Grown Up Hardy Boys. That's the rap my characters are getting in the Stuff series. STUFF TO SPY FOR comes out this week, and it's getting great reviews, but the majority of coverage brings up the Hardy Boys...all grown up. And that's pretty tough to live up to. My two protagonists, Skip and James, have been lifelong friends and have recently graduated from college. They partied a little too hard, got bad grades and are locked into some dead-end jobs. So they decide to buy a used box truck and go into business for themselves, making millions of dollars in the process. I will give away the ending. They aren't nearly as successful as they'd like to be. But, they do have an adventure that puts them in a number of dangerous situations.

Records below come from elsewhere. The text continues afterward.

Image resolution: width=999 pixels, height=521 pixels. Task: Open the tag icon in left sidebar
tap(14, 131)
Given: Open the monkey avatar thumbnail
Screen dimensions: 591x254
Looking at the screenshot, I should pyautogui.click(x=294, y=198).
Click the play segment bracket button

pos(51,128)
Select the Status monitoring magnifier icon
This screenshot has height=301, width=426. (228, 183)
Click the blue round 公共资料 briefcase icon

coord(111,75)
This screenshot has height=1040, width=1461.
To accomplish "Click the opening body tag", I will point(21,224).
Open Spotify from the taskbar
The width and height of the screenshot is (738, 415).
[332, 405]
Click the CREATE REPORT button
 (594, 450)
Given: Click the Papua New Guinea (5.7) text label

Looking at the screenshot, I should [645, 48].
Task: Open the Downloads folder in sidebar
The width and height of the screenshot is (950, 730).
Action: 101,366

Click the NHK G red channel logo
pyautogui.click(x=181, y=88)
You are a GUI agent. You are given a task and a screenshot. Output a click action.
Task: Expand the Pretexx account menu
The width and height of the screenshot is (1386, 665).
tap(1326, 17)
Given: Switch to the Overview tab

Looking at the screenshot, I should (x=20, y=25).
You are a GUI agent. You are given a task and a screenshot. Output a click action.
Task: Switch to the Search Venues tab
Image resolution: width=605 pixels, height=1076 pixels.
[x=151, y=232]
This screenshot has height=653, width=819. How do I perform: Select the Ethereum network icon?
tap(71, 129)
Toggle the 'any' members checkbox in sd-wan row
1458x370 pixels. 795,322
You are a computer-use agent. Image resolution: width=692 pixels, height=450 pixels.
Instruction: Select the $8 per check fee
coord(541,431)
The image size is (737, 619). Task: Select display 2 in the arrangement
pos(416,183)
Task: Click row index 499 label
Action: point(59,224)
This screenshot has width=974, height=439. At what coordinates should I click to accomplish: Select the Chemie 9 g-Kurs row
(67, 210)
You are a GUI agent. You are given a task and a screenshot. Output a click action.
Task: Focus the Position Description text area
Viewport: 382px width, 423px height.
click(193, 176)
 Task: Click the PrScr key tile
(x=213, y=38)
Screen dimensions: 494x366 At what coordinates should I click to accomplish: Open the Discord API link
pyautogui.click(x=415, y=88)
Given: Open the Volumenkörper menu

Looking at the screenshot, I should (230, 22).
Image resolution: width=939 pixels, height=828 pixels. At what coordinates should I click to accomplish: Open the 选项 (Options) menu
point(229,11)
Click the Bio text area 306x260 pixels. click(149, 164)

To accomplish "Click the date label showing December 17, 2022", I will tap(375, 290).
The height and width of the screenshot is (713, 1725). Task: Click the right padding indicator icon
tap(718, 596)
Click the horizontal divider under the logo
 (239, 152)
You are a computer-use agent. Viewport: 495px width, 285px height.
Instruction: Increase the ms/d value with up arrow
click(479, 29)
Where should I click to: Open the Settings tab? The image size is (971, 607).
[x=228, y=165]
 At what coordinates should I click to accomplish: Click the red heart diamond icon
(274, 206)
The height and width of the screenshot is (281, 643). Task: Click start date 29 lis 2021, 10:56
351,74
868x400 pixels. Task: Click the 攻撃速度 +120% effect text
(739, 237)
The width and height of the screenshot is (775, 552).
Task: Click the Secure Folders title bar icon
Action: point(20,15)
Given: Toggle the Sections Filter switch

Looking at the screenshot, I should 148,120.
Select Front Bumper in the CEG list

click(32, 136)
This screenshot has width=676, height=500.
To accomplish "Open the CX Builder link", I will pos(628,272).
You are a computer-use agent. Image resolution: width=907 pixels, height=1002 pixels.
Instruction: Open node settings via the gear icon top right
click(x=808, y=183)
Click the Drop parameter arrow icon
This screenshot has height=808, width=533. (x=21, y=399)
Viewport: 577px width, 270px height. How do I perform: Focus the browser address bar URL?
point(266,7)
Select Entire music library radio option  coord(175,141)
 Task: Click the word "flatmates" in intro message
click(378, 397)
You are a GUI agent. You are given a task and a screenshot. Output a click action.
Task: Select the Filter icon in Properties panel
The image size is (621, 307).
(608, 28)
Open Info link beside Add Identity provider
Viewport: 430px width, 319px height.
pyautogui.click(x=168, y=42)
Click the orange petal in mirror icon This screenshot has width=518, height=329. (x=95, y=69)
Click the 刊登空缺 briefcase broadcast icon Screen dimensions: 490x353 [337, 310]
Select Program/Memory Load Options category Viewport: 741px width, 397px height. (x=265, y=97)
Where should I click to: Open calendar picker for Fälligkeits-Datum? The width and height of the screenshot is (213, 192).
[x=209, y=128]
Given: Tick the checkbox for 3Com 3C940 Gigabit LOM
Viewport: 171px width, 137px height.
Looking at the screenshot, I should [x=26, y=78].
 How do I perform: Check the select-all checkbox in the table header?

Almost everyone I know started out reading the Hardy Boys or Nancy Drew. Edward Stratemeyer, an early 1900 publishing phenomenon, invented the Hardy Boys, Nancy Drew, Tom Swift and other juvenile fiction heroes. He didn't want to write about what young people should be...he wanted to write stories about how kids wanted to be. And his action adventures live on today. Largely because kids want adventure in their lives. They want a best friend in their life. And they want to be heroes. I grew up on the Hardy Boys, and I'm sure, without consciously thinking about it, I transferred my love of the thrill seeking brothers Frank and Joe to Skip and James. But I write an older version of the teenage sleuths. With possibly an irreverent side to them. Skip and James are constantly jabbing one another with verbal asides, subtle put-downs and Skips' often wry take on life has been compared to Mark Twain's narrative. (Maybe that reviewer hadn't read Twain in a while)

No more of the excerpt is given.